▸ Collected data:
========================================================================

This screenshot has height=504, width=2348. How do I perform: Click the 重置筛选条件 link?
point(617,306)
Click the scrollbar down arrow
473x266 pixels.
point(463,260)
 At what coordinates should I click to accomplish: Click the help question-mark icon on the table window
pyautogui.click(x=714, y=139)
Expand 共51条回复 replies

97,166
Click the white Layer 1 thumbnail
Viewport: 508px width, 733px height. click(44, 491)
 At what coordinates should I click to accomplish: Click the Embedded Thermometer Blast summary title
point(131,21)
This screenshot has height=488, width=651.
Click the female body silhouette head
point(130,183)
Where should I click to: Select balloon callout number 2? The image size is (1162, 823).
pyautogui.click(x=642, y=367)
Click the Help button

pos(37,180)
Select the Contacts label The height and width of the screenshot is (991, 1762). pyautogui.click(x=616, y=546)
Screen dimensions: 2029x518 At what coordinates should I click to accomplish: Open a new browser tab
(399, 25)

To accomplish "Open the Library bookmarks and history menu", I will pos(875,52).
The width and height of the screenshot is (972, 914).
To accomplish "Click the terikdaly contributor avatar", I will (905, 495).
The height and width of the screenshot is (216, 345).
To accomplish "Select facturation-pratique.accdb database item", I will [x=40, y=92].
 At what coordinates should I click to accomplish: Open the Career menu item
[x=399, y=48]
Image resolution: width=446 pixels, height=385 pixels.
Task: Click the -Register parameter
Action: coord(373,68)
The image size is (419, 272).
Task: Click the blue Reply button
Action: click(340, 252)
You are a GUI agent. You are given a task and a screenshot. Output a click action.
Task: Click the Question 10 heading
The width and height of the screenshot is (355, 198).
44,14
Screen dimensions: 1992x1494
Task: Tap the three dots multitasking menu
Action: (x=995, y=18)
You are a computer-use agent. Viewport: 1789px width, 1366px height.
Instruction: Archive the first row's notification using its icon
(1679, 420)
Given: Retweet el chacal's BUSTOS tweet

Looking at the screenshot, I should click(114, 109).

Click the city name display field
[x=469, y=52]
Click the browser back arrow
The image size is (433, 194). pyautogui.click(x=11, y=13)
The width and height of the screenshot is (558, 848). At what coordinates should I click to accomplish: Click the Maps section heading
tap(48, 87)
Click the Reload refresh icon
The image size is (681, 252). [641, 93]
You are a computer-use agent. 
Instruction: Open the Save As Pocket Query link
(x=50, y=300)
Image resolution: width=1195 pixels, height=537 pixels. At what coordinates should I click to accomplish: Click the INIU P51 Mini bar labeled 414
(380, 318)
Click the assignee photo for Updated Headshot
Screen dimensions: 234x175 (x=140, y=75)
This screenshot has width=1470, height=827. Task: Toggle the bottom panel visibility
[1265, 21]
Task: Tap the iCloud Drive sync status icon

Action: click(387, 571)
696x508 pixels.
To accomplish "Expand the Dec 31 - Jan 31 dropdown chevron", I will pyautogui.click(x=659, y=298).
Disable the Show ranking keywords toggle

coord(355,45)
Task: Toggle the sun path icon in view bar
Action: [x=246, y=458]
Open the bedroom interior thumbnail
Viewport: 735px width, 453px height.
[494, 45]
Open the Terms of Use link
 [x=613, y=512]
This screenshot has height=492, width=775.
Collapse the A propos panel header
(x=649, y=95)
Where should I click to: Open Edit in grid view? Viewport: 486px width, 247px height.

========================================================================

▸ TASK BRIEF: Copy every line of the entries above, changing nothing.

▸ FINAL ANSWER:
This screenshot has height=504, width=2348. How do I perform: Click the 重置筛选条件 link?
point(617,306)
Click the scrollbar down arrow
473x266 pixels.
point(463,260)
 At what coordinates should I click to accomplish: Click the help question-mark icon on the table window
pyautogui.click(x=714, y=139)
Expand 共51条回复 replies

97,166
Click the white Layer 1 thumbnail
Viewport: 508px width, 733px height. click(44, 491)
 At what coordinates should I click to accomplish: Click the Embedded Thermometer Blast summary title
point(131,21)
This screenshot has height=488, width=651.
Click the female body silhouette head
point(130,183)
Where should I click to: Select balloon callout number 2? The image size is (1162, 823).
pyautogui.click(x=642, y=367)
Click the Help button

pos(37,180)
Select the Contacts label The height and width of the screenshot is (991, 1762). pyautogui.click(x=616, y=546)
Screen dimensions: 2029x518 At what coordinates should I click to accomplish: Open a new browser tab
(399, 25)

To accomplish "Open the Library bookmarks and history menu", I will pos(875,52).
The width and height of the screenshot is (972, 914).
To accomplish "Click the terikdaly contributor avatar", I will (905, 495).
The height and width of the screenshot is (216, 345).
To accomplish "Select facturation-pratique.accdb database item", I will [x=40, y=92].
 At what coordinates should I click to accomplish: Open the Career menu item
[x=399, y=48]
Image resolution: width=446 pixels, height=385 pixels.
Task: Click the -Register parameter
Action: coord(373,68)
The image size is (419, 272).
Task: Click the blue Reply button
Action: click(340, 252)
You are a GUI agent. You are given a task and a screenshot. Output a click action.
Task: Click the Question 10 heading
The width and height of the screenshot is (355, 198).
44,14
Screen dimensions: 1992x1494
Task: Tap the three dots multitasking menu
Action: (x=995, y=18)
You are a computer-use agent. Viewport: 1789px width, 1366px height.
Instruction: Archive the first row's notification using its icon
(1679, 420)
Given: Retweet el chacal's BUSTOS tweet

Looking at the screenshot, I should click(114, 109).

Click the city name display field
[x=469, y=52]
Click the browser back arrow
The image size is (433, 194). pyautogui.click(x=11, y=13)
The width and height of the screenshot is (558, 848). At what coordinates should I click to accomplish: Click the Maps section heading
tap(48, 87)
Click the Reload refresh icon
The image size is (681, 252). [641, 93]
You are a computer-use agent. 
Instruction: Open the Save As Pocket Query link
(x=50, y=300)
Image resolution: width=1195 pixels, height=537 pixels. At what coordinates should I click to accomplish: Click the INIU P51 Mini bar labeled 414
(380, 318)
Click the assignee photo for Updated Headshot
Screen dimensions: 234x175 (x=140, y=75)
This screenshot has width=1470, height=827. Task: Toggle the bottom panel visibility
[1265, 21]
Task: Tap the iCloud Drive sync status icon

Action: click(387, 571)
696x508 pixels.
To accomplish "Expand the Dec 31 - Jan 31 dropdown chevron", I will pyautogui.click(x=659, y=298).
Disable the Show ranking keywords toggle

coord(355,45)
Task: Toggle the sun path icon in view bar
Action: [x=246, y=458]
Open the bedroom interior thumbnail
Viewport: 735px width, 453px height.
[494, 45]
Open the Terms of Use link
 [x=613, y=512]
This screenshot has height=492, width=775.
Collapse the A propos panel header
(x=649, y=95)
Where should I click to: Open Edit in grid view? Viewport: 486px width, 247px height.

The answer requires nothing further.